## Description of the task
How many of the lines below contain the word "column"? Reply with the number alone.
---- Dataset content
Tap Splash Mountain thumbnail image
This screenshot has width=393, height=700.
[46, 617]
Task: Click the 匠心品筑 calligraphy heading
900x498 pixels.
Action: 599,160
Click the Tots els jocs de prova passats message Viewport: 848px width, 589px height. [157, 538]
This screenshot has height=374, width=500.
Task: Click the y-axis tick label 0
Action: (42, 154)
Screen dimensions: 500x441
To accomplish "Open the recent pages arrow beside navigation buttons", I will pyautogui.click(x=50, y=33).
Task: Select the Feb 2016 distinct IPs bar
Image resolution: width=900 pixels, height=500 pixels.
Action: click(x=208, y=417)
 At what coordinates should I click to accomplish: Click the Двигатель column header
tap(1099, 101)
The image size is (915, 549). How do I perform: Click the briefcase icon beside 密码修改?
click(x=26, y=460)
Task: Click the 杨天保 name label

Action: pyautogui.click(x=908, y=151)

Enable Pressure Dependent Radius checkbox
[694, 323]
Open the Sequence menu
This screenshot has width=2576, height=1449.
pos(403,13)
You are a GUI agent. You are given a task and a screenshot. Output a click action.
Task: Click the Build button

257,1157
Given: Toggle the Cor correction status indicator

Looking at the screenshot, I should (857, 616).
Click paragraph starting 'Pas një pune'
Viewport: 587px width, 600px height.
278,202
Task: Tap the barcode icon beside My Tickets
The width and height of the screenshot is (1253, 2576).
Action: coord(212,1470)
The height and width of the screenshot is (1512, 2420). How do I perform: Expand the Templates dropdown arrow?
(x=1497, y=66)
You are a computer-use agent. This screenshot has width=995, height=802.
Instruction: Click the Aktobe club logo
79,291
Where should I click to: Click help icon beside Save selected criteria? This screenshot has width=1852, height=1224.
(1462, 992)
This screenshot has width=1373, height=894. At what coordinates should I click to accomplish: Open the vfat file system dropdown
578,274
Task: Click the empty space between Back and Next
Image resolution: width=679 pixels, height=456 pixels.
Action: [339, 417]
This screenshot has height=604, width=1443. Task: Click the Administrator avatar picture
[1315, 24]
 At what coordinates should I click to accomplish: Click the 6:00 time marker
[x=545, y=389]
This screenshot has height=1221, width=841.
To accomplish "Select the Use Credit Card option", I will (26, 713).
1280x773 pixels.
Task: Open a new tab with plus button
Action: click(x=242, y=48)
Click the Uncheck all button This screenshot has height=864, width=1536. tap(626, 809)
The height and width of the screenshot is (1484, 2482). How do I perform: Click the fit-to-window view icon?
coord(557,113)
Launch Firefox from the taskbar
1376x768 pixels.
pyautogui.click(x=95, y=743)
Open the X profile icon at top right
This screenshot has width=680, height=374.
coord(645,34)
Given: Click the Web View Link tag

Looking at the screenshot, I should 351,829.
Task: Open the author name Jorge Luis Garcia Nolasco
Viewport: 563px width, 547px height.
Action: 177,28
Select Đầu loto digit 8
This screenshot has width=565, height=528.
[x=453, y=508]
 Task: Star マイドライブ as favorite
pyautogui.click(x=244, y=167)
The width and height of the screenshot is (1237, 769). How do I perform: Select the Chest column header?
--------
## Solution for this problem
2